Enclosure, Foulkscourt, Co. Kilkenny
Co. Kilkenny |
Enclosures
A monument that no longer exists above ground can still tell a story, and the enclosure at Foulkscourt in County Kilkenny is a quiet example of how much can vanish in the space of a few decades.
Sitting on a low, flat-topped ridge in gently undulating pasture, the site offers wide views in every direction, including a clear sightline to the round tower of Grangefertagh roughly two kilometres to the north-north-east. That visibility was presumably part of the point. Yet there is nothing to see at ground level today.

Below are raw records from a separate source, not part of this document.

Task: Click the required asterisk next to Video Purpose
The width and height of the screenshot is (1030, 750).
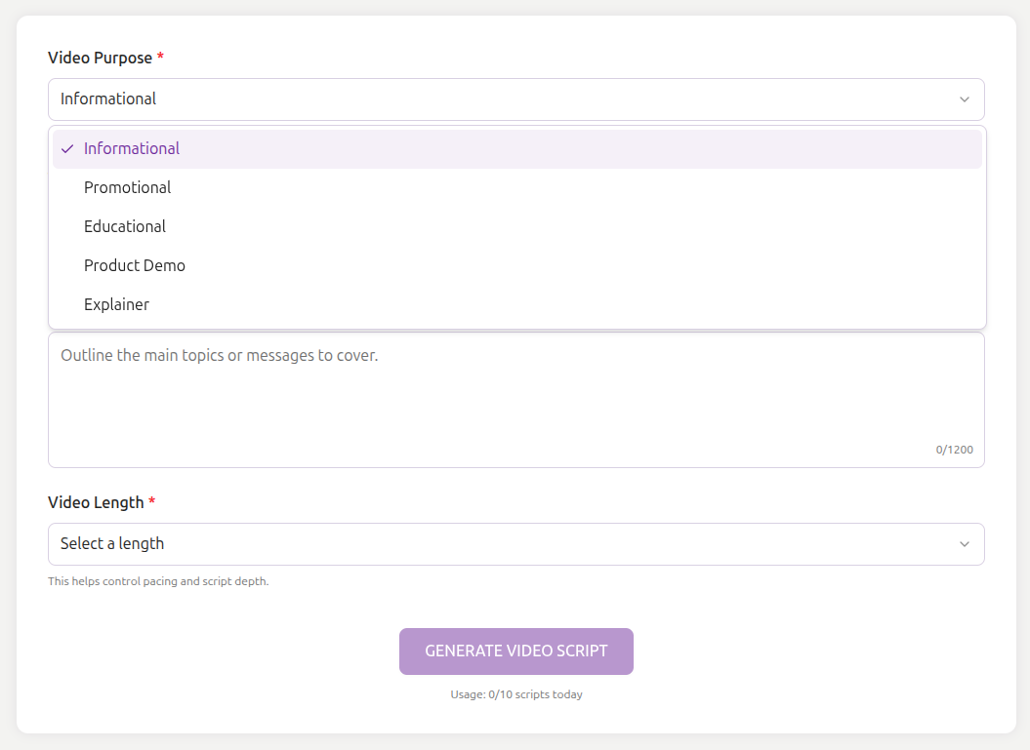Action: tap(159, 57)
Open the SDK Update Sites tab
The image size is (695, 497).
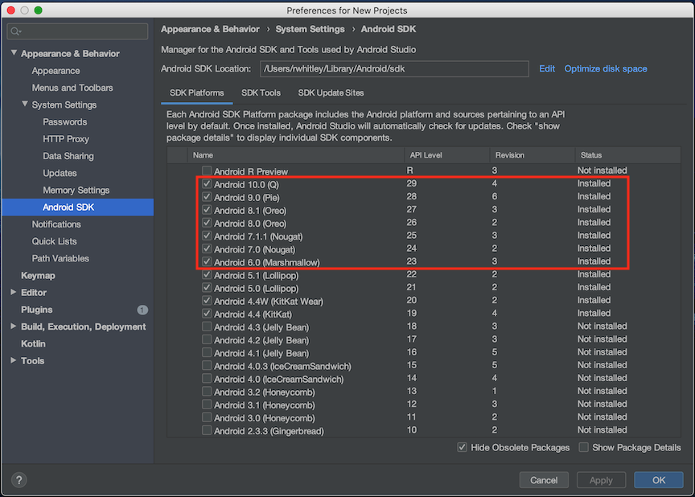pyautogui.click(x=330, y=92)
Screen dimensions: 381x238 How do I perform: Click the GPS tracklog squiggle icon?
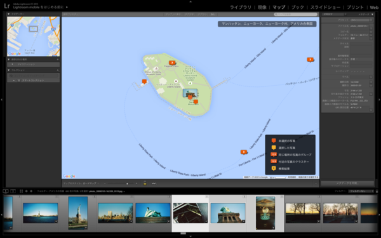coord(154,183)
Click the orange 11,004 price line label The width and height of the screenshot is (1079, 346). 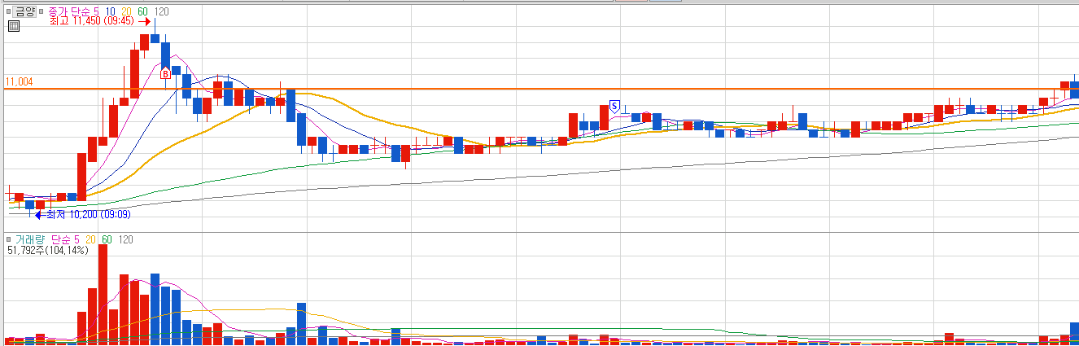point(19,82)
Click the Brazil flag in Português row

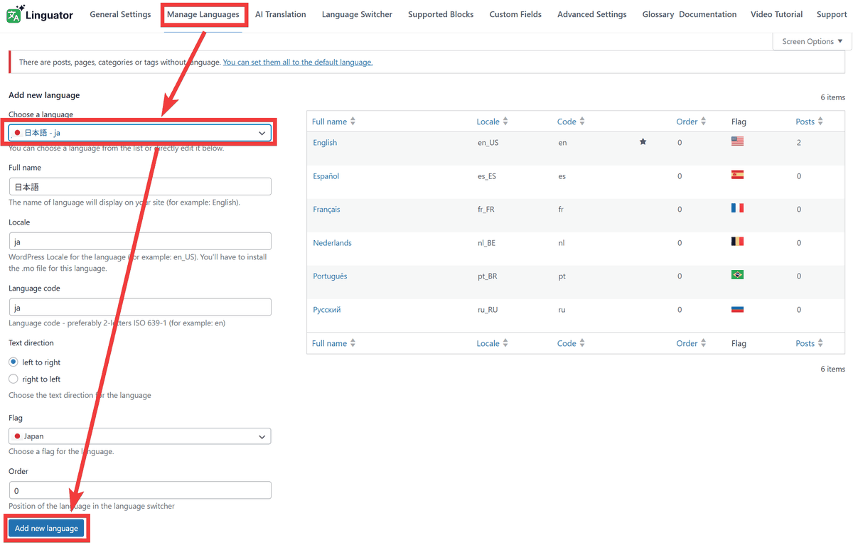click(x=737, y=275)
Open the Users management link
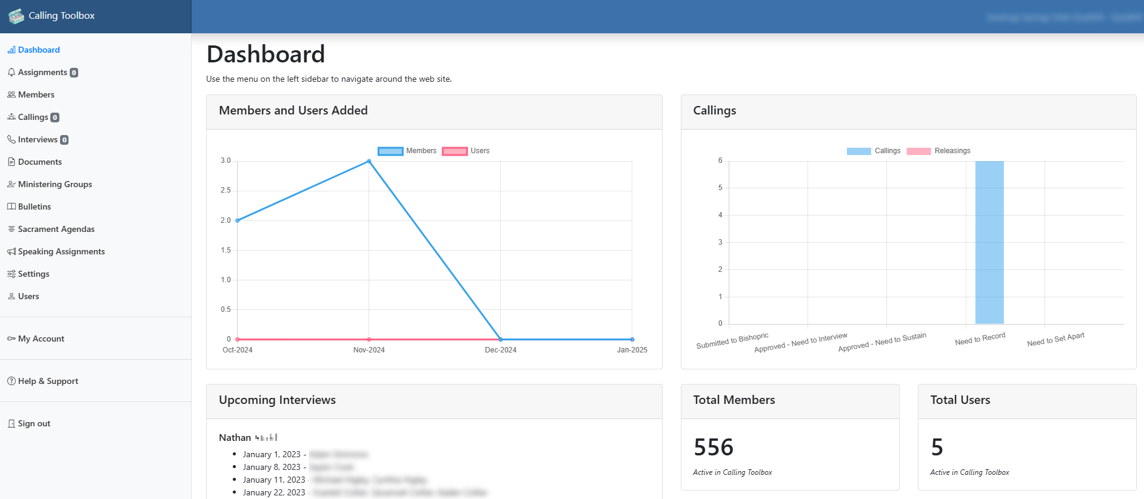 pyautogui.click(x=28, y=296)
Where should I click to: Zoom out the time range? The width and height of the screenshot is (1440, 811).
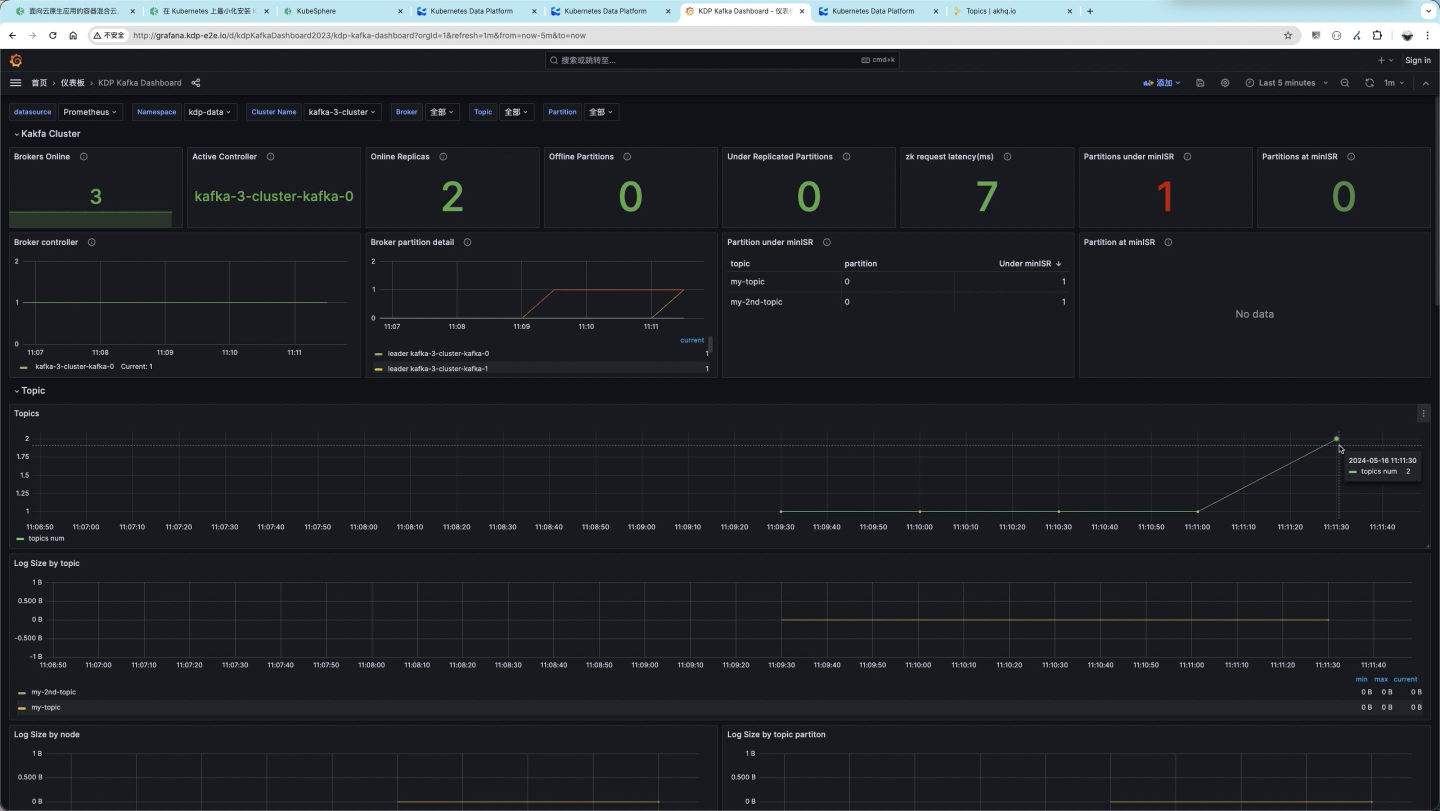(1344, 83)
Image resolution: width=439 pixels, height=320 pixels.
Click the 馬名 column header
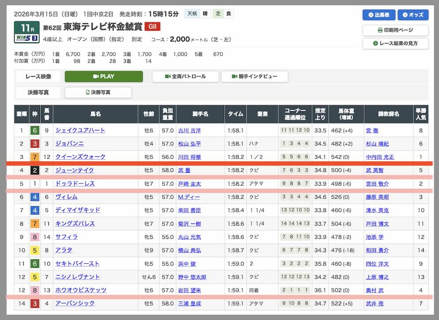pos(95,114)
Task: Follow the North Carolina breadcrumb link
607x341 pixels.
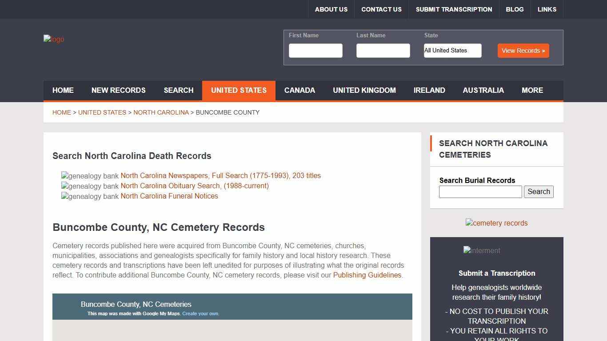Action: click(x=161, y=112)
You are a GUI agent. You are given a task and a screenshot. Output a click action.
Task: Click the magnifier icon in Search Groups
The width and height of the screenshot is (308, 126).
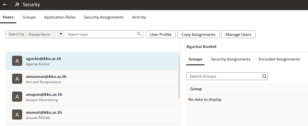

The first edition of the Ordnance Survey six-inch map, published in 1839, recorded a double enclosure here: a circular inner enclosure of around twenty-two metres in diameter set within a larger, roughly triangular outer enclosure measuring approximately forty-two metres east to west and sixty metres north to south, broader at the northern end and tapering to a point at the south. Enclosures of this kind, which appear widely across the Irish landscape, were often used as enclosed farmsteads or places of local significance in the early medieval period, though the function of this particular example is not recorded. By the time the Ordnance Survey revised the same map around 1900, the monument had disappeared from the cartographic record entirely. It had been levelled sometime in those intervening sixty years, likely through agricultural clearance. A road running roughly north-west to south-east had already bitten into the northern portion of the outer enclosure before that process was complete. What the 1839 surveyor carefully traced is now detectable only through the earlier map itself, and perhaps, on the right day with the right light, as a faint trace in the grass of a field that has long since moved on.